The doctors’ attention was also drawn to the fact that Hans had become increasingly paranoid over the chimes of a large clock that had recently been installed in the corridor outside his room. Doctors watched him go into convulsions every time it sounded the hour and considered reassessments.
One evening Hans woke in the early hours of the morning to find the phantom standing at the foot of his bed.
“A curse upon you! For that’s what you are, a curse that punishes me from one life to the next,” said Hans addressing the morbid figure before him.

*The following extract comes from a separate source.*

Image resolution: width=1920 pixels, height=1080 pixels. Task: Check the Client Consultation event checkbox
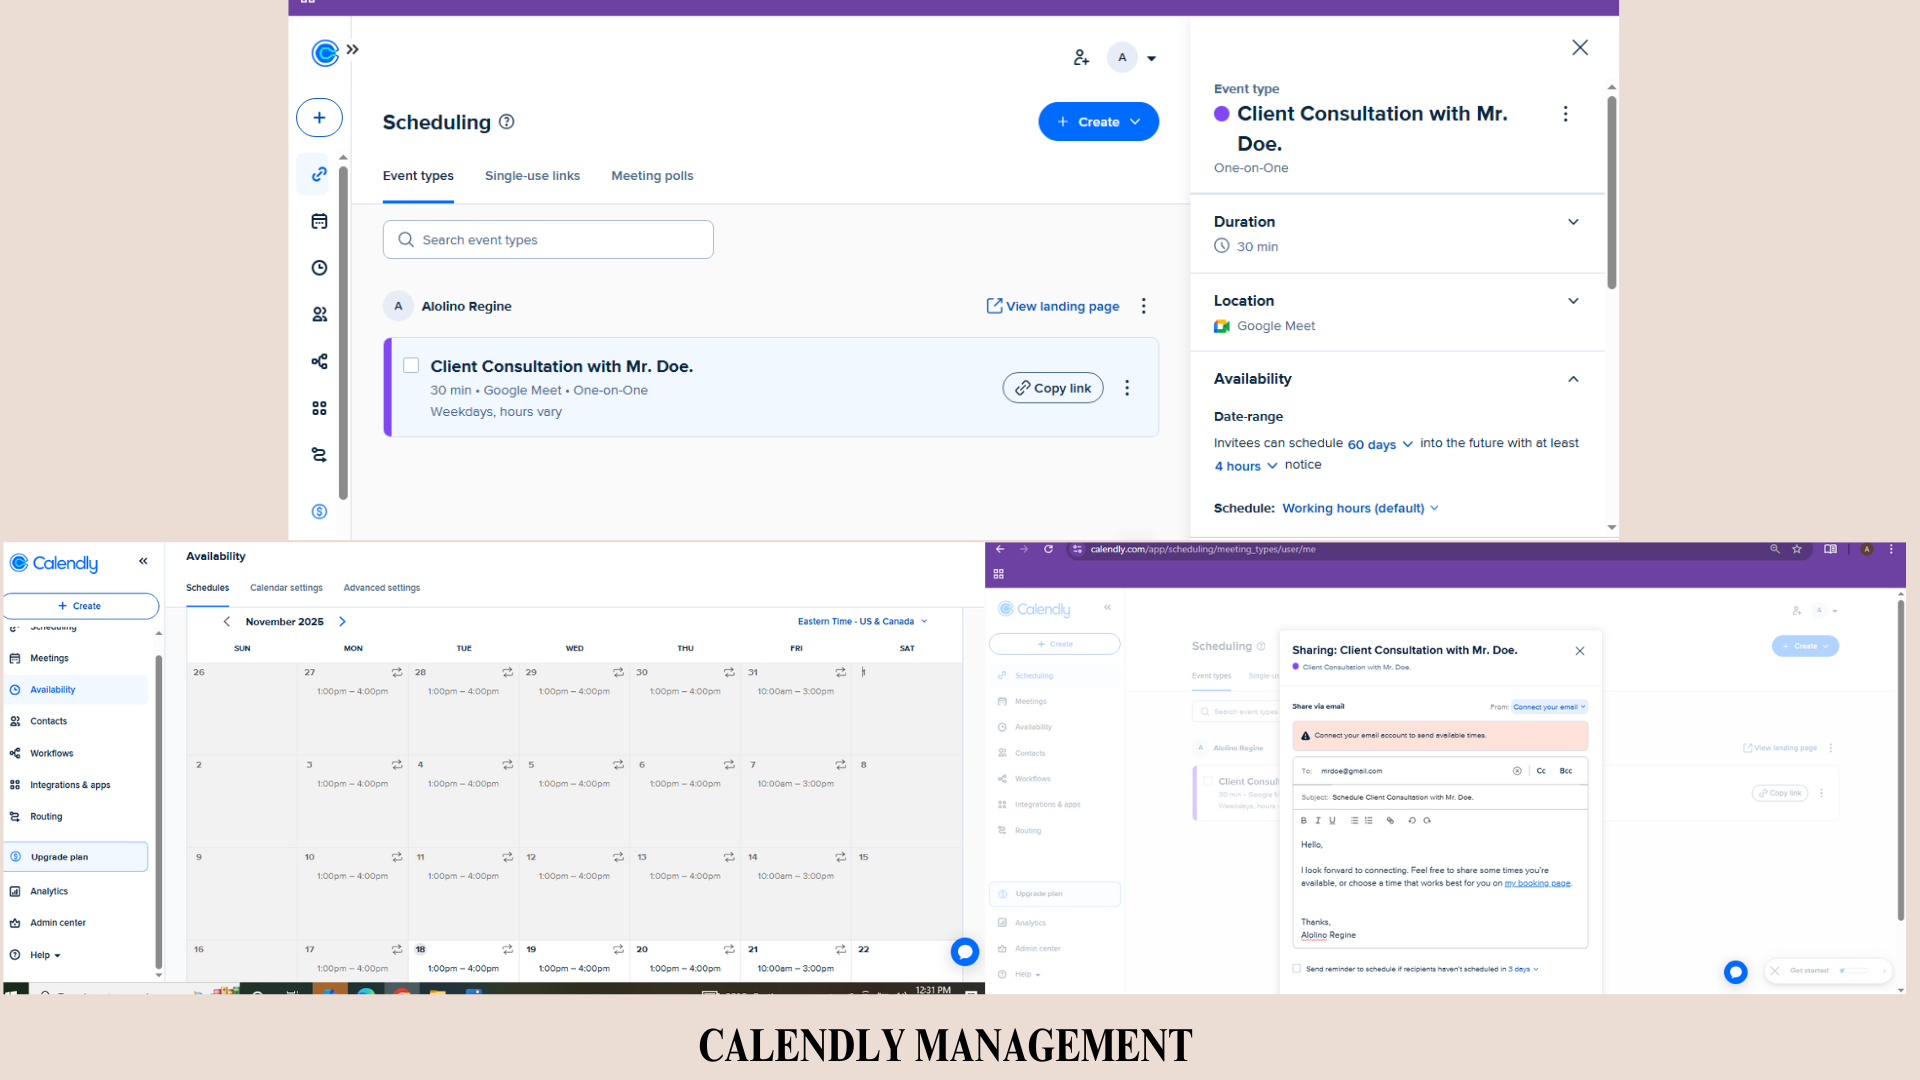[x=411, y=366]
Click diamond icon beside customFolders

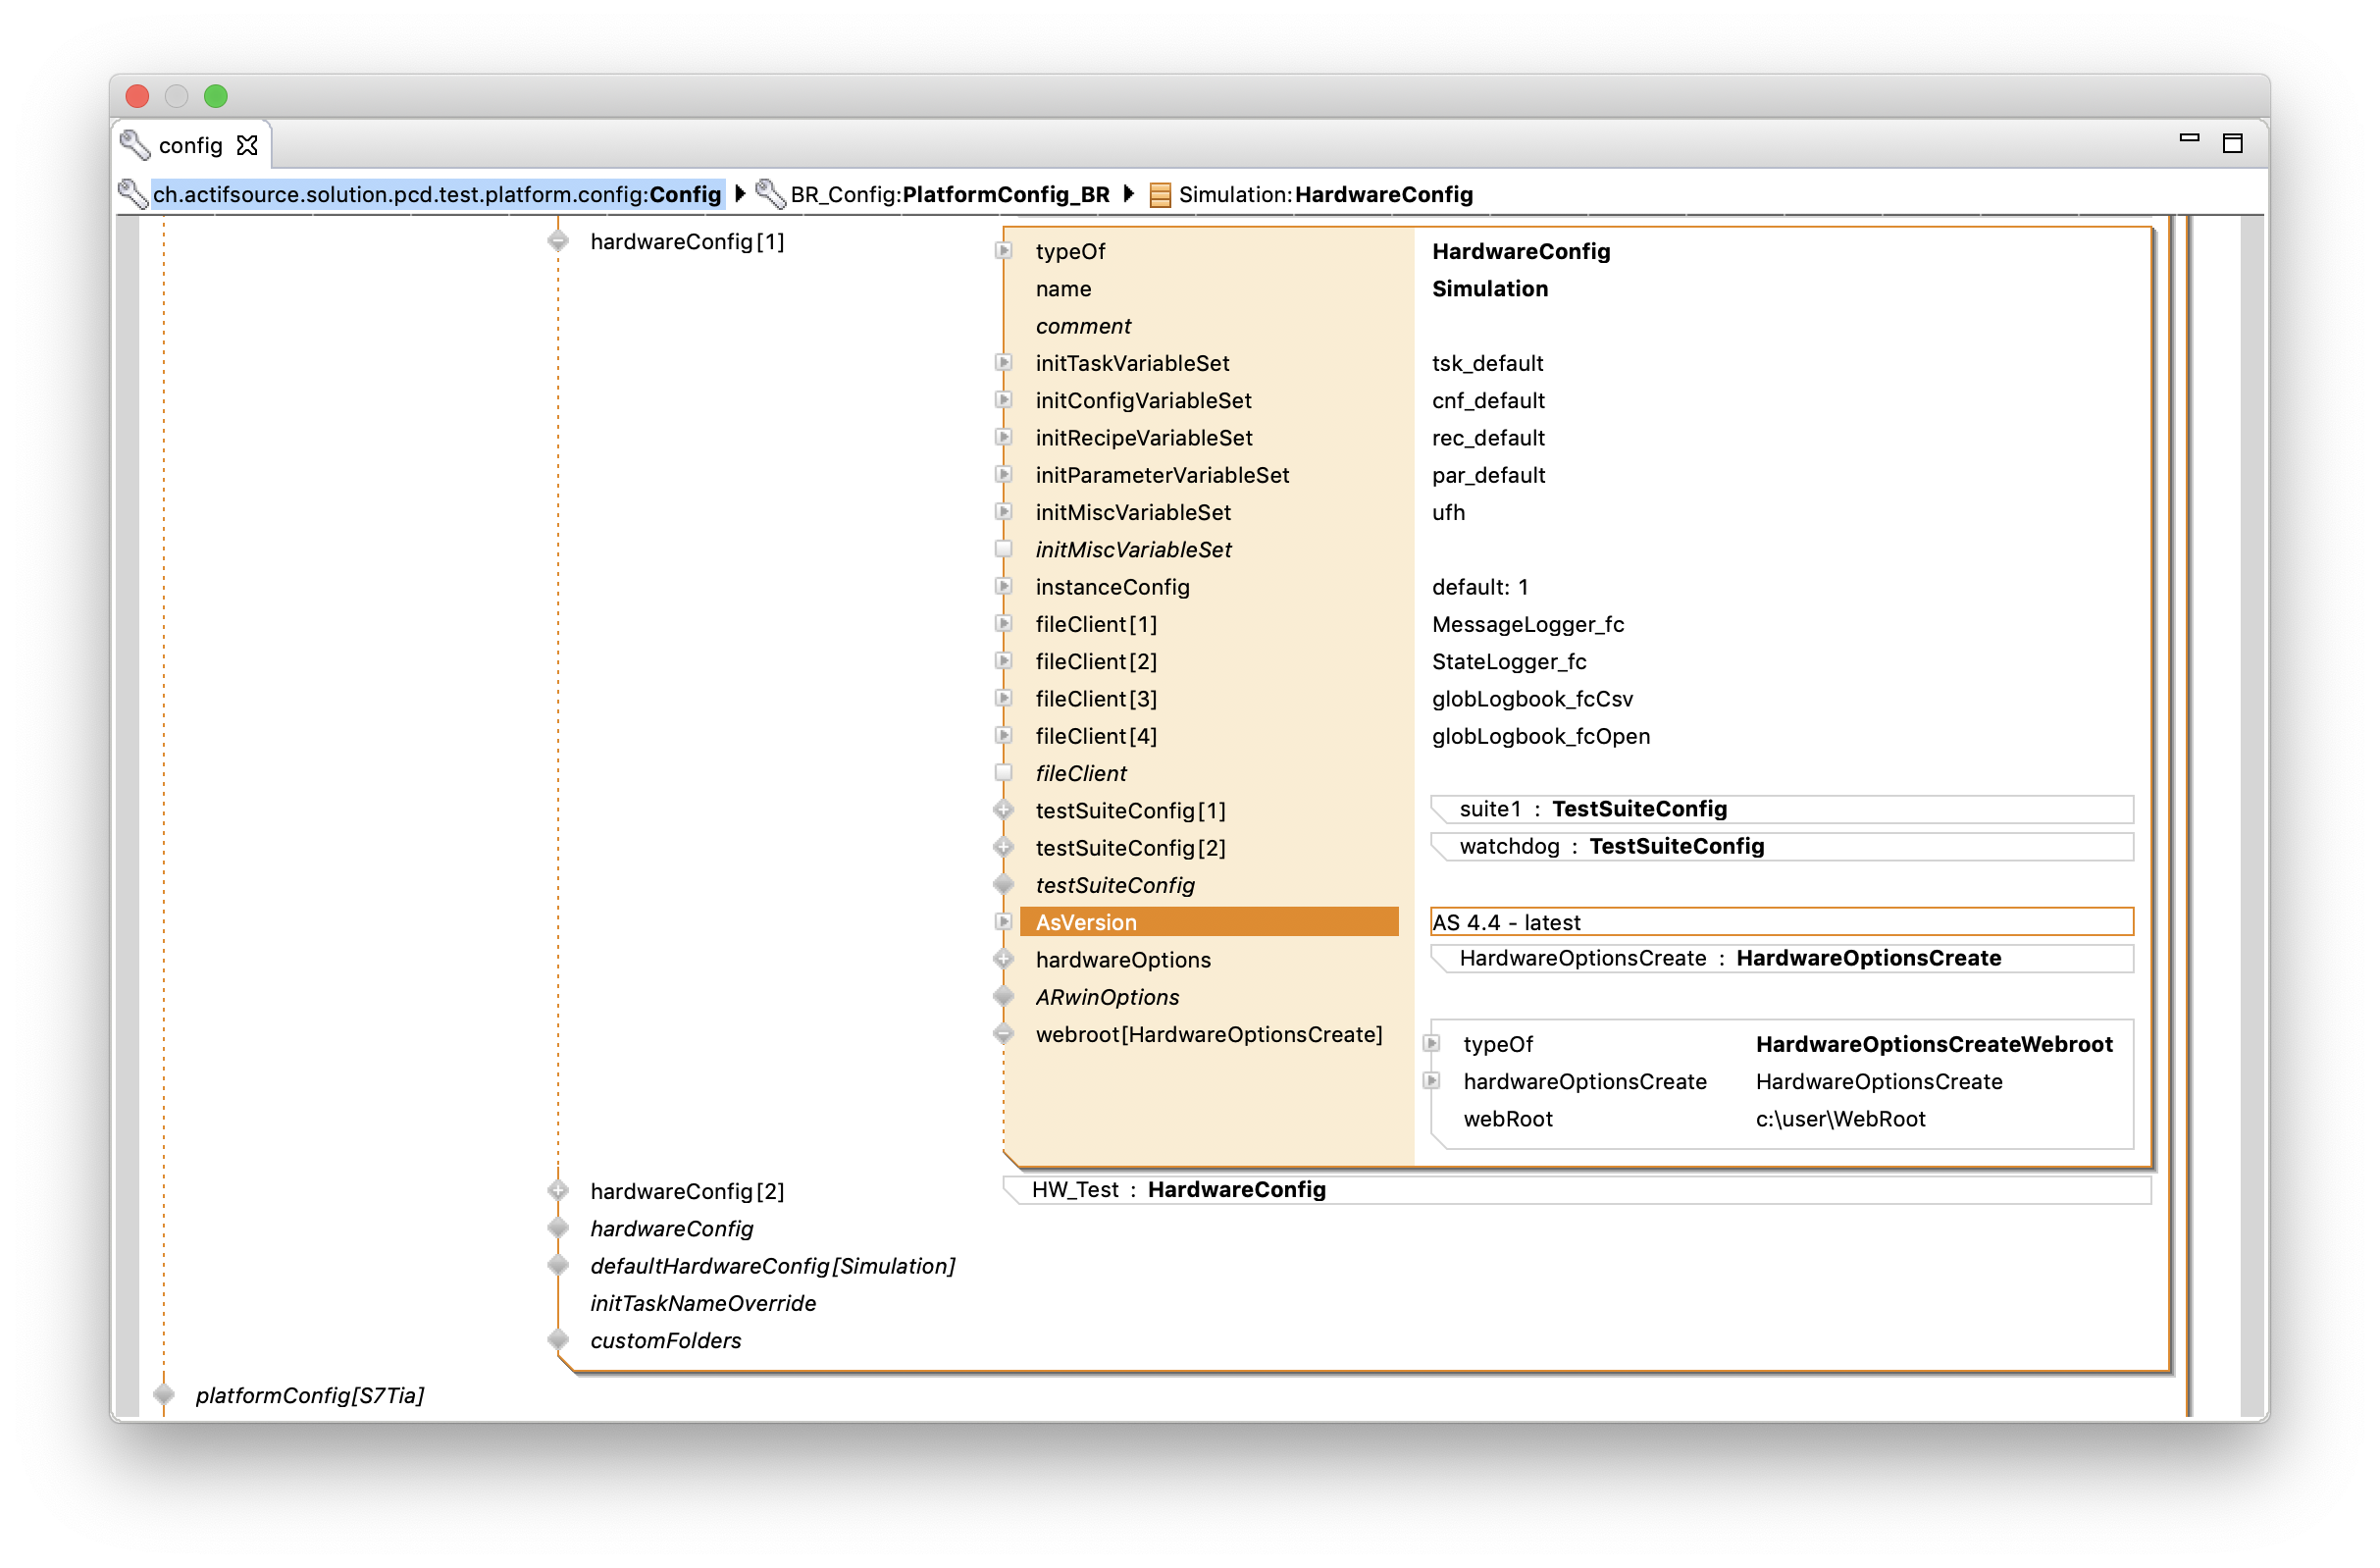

“I, Prince Prospero, should have hung you from the turrets when I had the chance. Before I escaped your judgement then. But before you take me, at least do me the service of showing me your face.”
The figure reached up to its mask and removed it. Prince Prospero stared into his own face. Both figures vanished, along with all memories of Hans from the minds of every person in Baden Baden he’d interacted with. The ink of his old medical notes faded into oblivion along with the digital files. The archived newspaper articles and images of him decayed instantly and fertilized more important events of history while the grainy television footage of his interviews erased itself. The Masque of the Red Death by Edgar Allen Poe also vanished inexplicably from all published collections of his work around the world, except for a 1955 edition languishing in a second-hand bookshop in Bade Baden which was once the property of a Mr Schwartz. In this copy, the story had developed a new ending.